§ Estratto del testo
--------------------------------

TUTTO IL PERIODO > di ..... ROMA dal 34.000 a.C. al 476 d.C. -
Le Origini - La Fondazione - i Re - gli Imperaori - l'Impero - la Decadenza

 

(Prof. Giovanni Pellegrino)

Nel II secolo a.C. dopo circa un secolo di conquiste Roma era diventata capitale di un vasto impero che si estendeva dal Mediterraneo occidentale a buona parte di quello orientale.
Si erano così create le condizioni per un intenso commercio via mare che avrebbe abbattuto i costi assai più onerosi del trasporto via terra.
Grazie alla pace imposta da Roma i collegamenti commerciali e l’economia fiorirono dando grandi vantaggi in primo luogo a Roma.

Una prima conseguenza delle conquiste romane fu il grande afflusso di ricchezze verso Roma e l’Italia sotto forma di imposte provinciali generi alimentari bottini di guerra oggetti preziosi e schiavi. Da un lato i mercanti di tutto il Mediterraneo avevano preso come punto di riferimento Roma diventata ormai un vero e proprio cento di riferimento di scambi commerciali.
Dall’altro lato gli affaristi romani oppure italici guardarono a loro volta al Mediterraneo come un grande mercato dove espandere ed esercitare i propri affari. Tali affaristi romani ed italici erano attivissimi dovunque nelle province e anche al di fuori di esse.

Dalla seconda metà del II secolo a.C. il denario romano divenne decisamente la moneta più utilizzata negli scambi e nelle transazioni commerciali. L’abbondanza di capitali in mano agli affaristi romani diedero loro la possibilità di concedere numerosi prestiti. Di conseguenza molti sovrani ellenistici insieme all’élite dei loro stati entrarono nelle maglie usuraie dei ricchi commercianti romani che poterono inserirli così fra i loro debitori.

--------------------------------

§ Righe

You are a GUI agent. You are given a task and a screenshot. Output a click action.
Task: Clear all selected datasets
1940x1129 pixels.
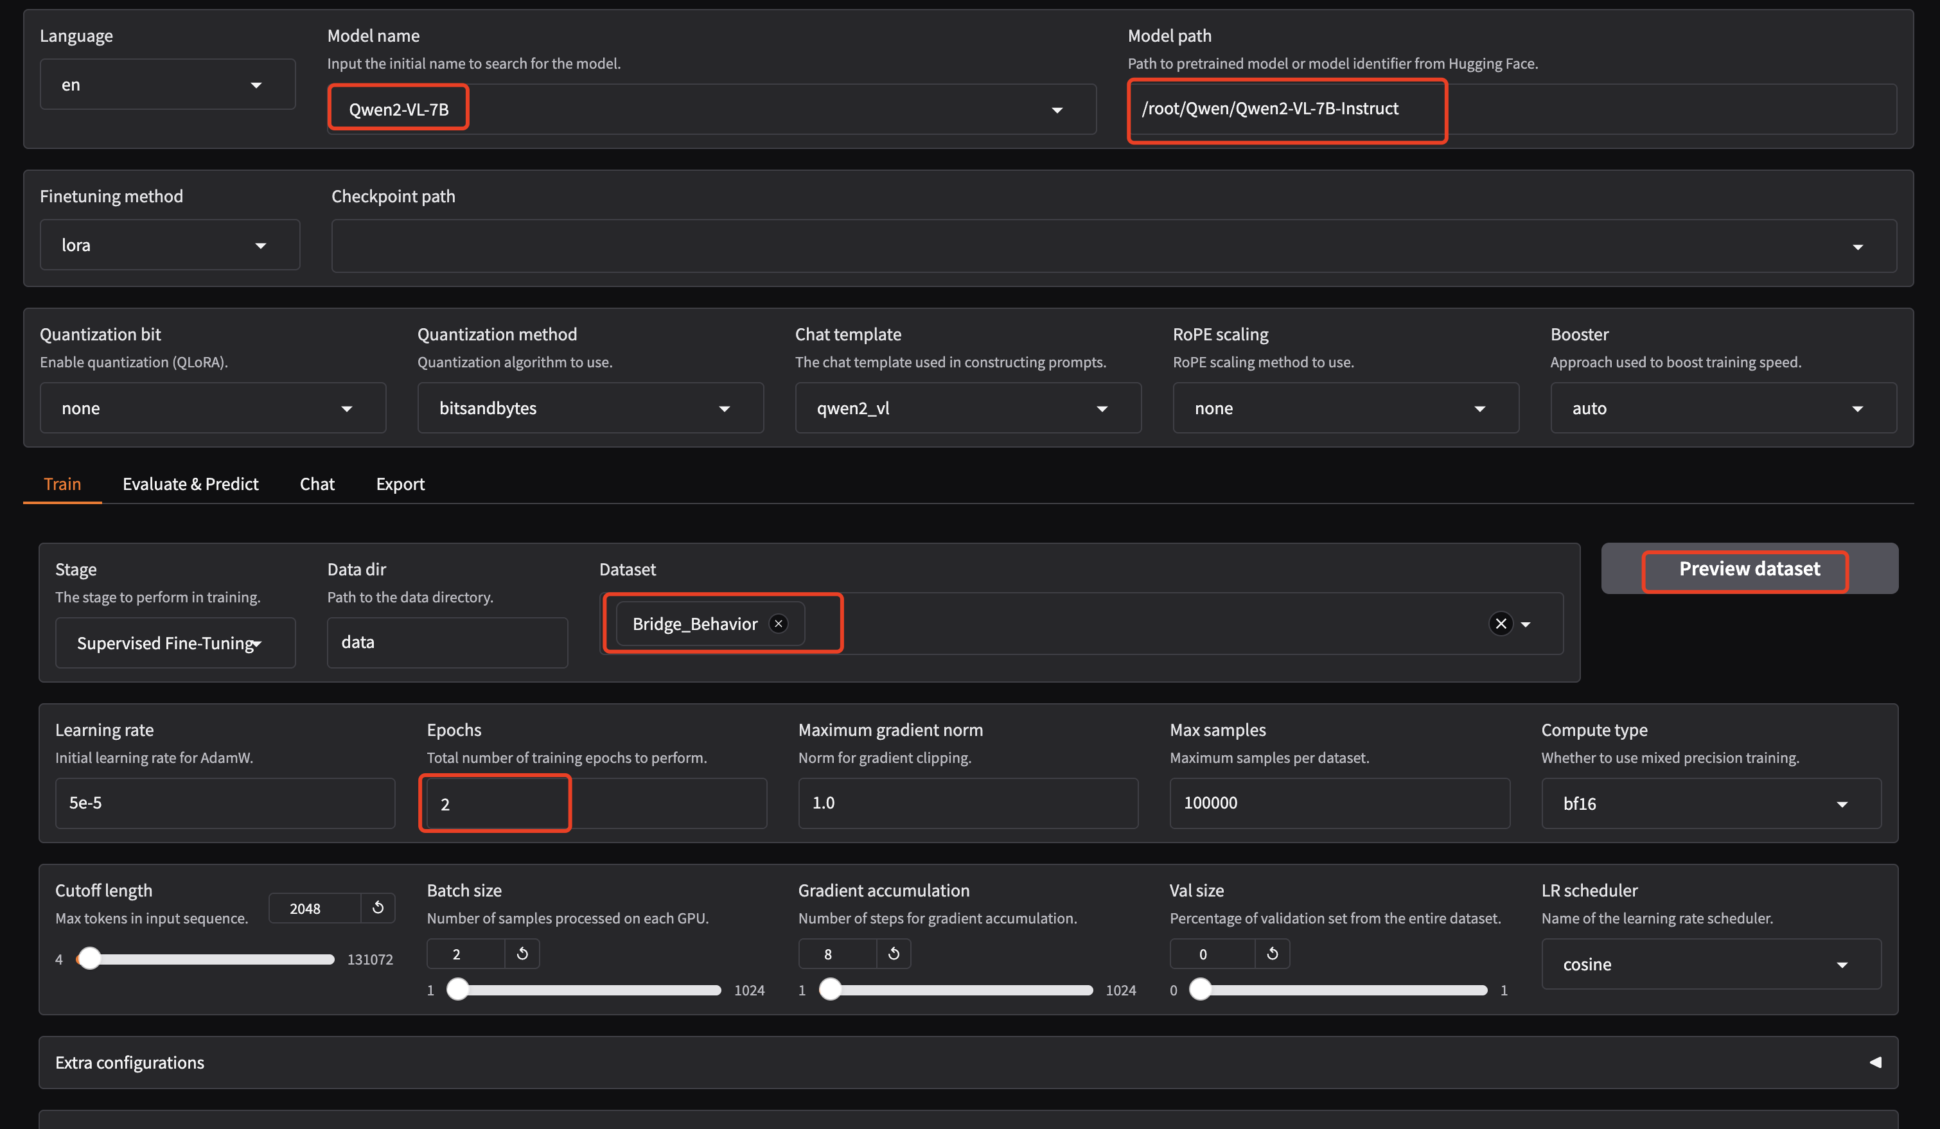click(1500, 623)
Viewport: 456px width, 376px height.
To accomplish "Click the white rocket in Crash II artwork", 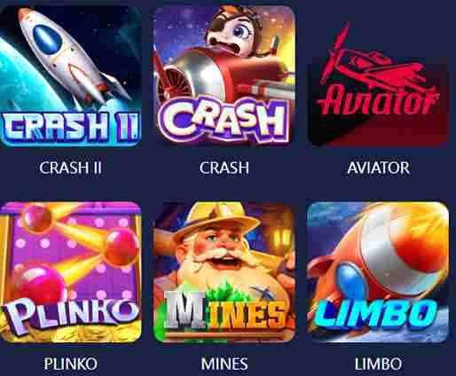I will [71, 56].
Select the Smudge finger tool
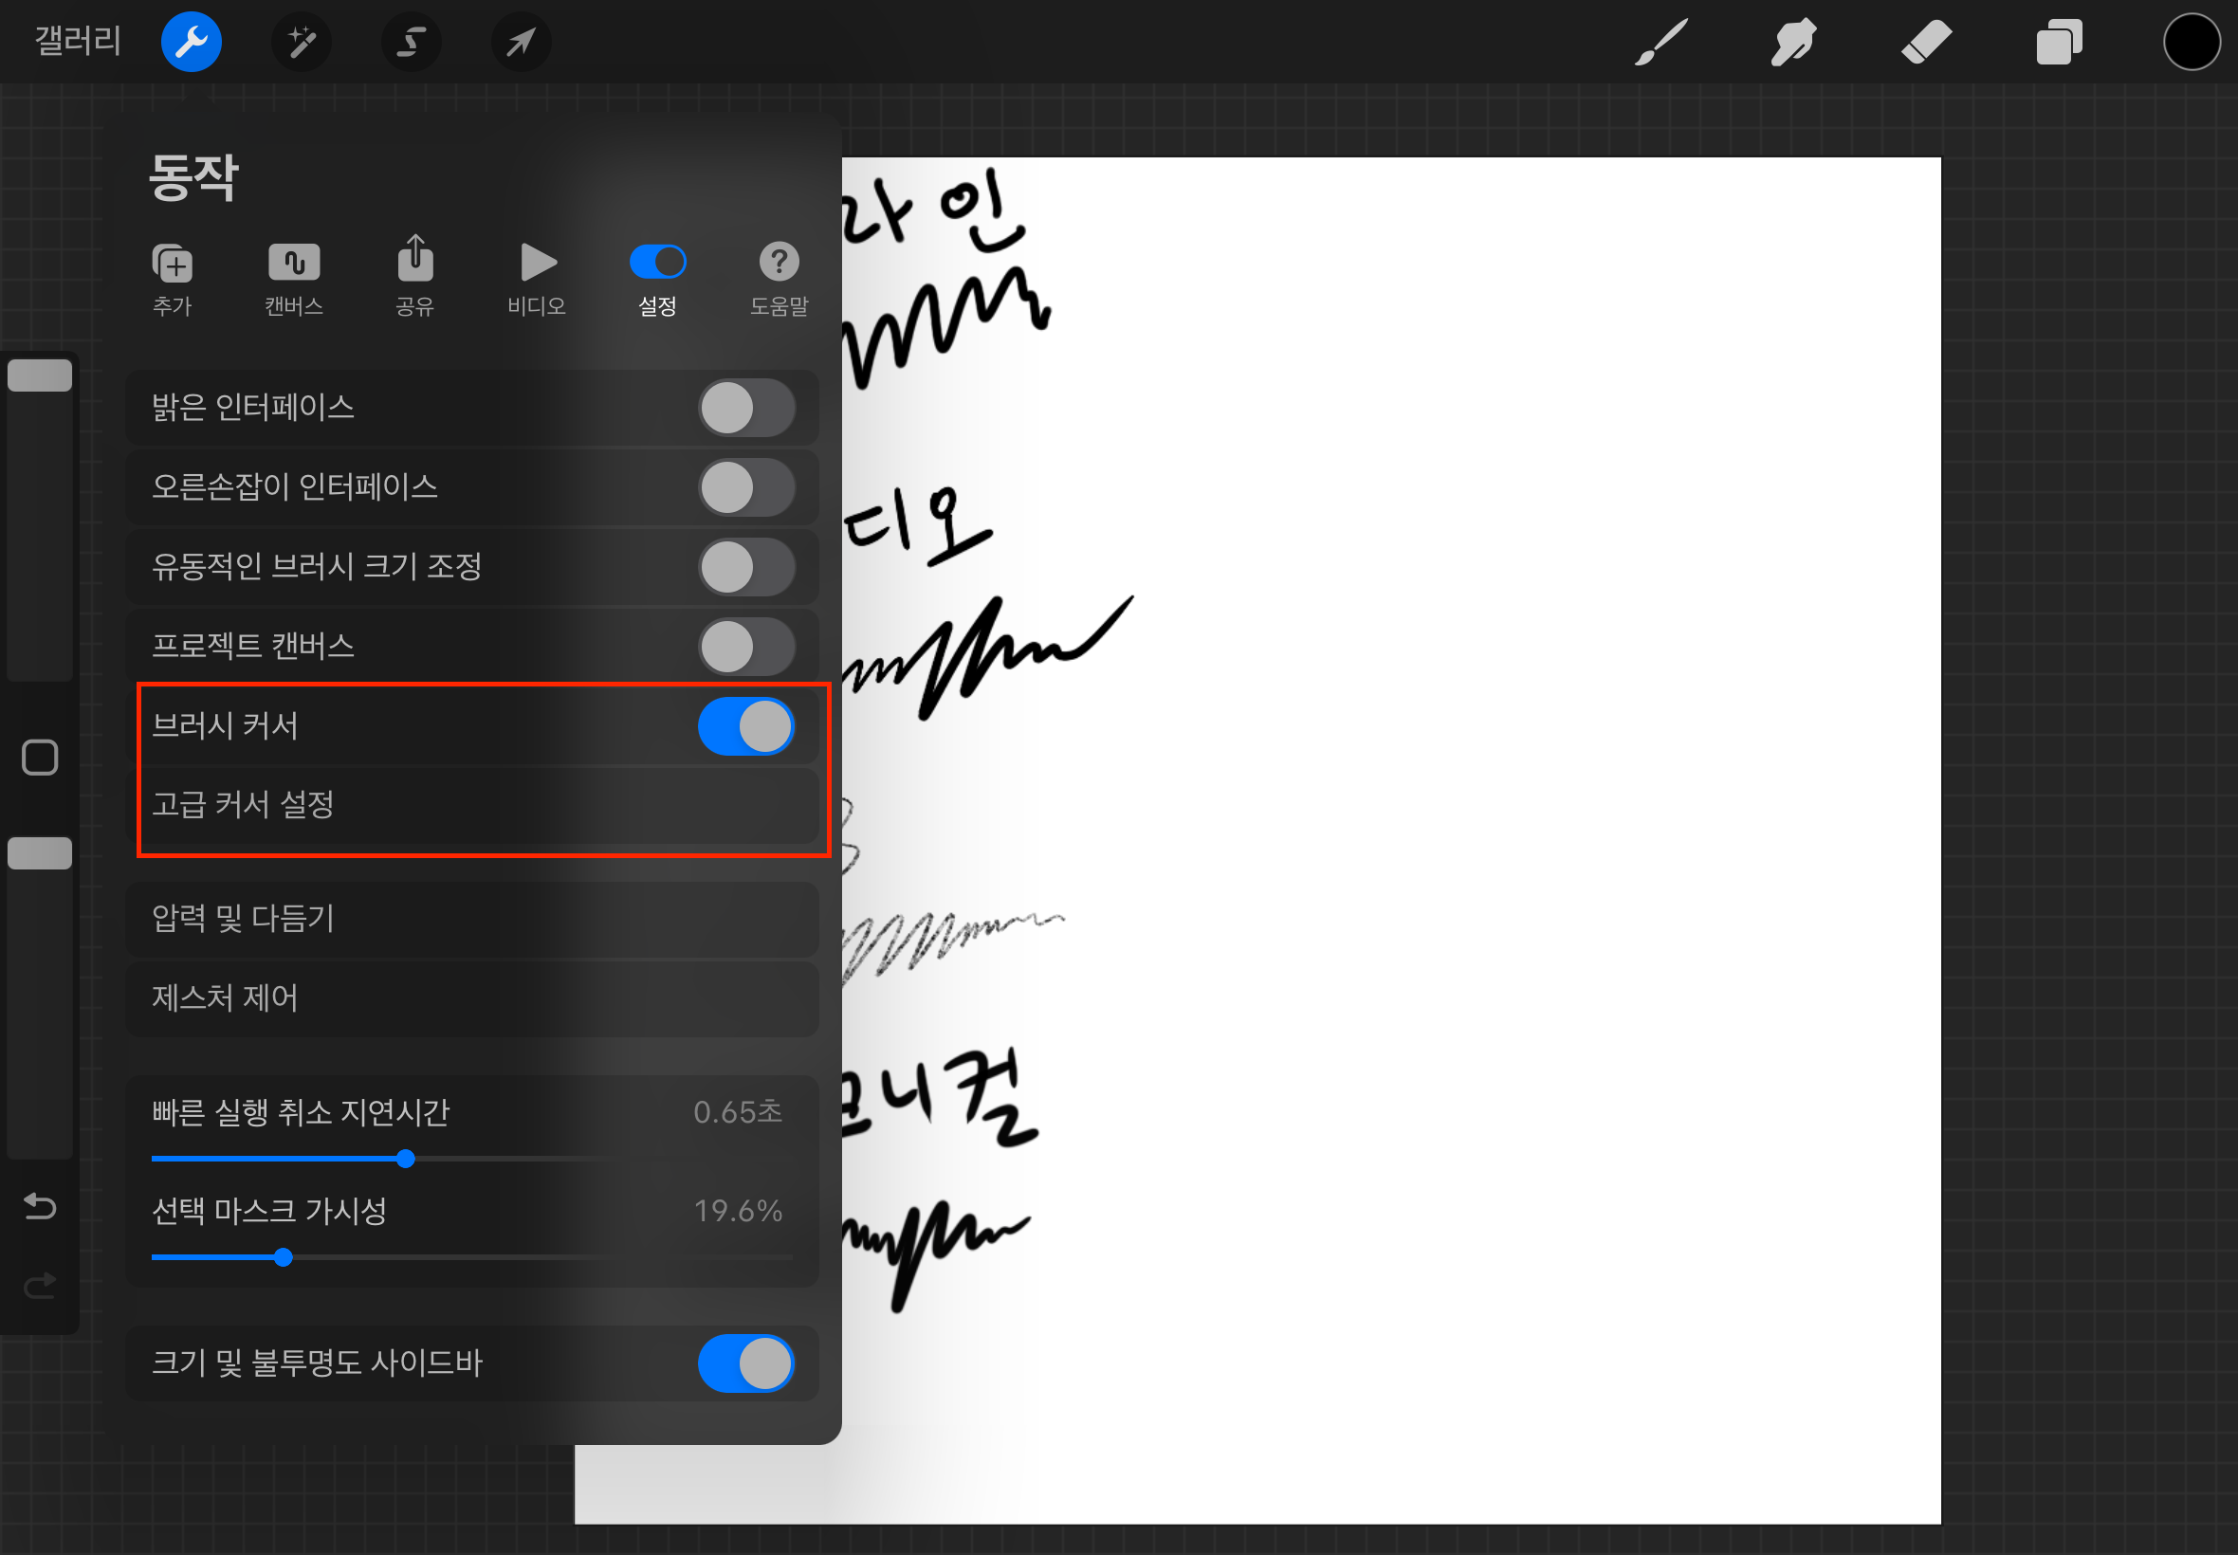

--------------------------------

§ Cosa farai
Sostituisci "mercanti" con "negozianti" nel passo del testo sul commercio romano che si apre con le parole "Una prima conseguenza" e si chiude con "fuori di esse.". Riporta il passo così modificato.

§ Il risultato
Una prima conseguenza delle conquiste romane fu il grande afflusso di ricchezze verso Roma e l’Italia sotto forma di imposte provinciali generi alimentari bottini di guerra oggetti preziosi e schiavi. Da un lato i negozianti di tutto il Mediterraneo avevano preso come punto di riferimento Roma diventata ormai un vero e proprio cento di riferimento di scambi commerciali.
Dall’altro lato gli affaristi romani oppure italici guardarono a loro volta al Mediterraneo come un grande mercato dove espandere ed esercitare i propri affari. Tali affaristi romani ed italici erano attivissimi dovunque nelle province e anche al di fuori di esse.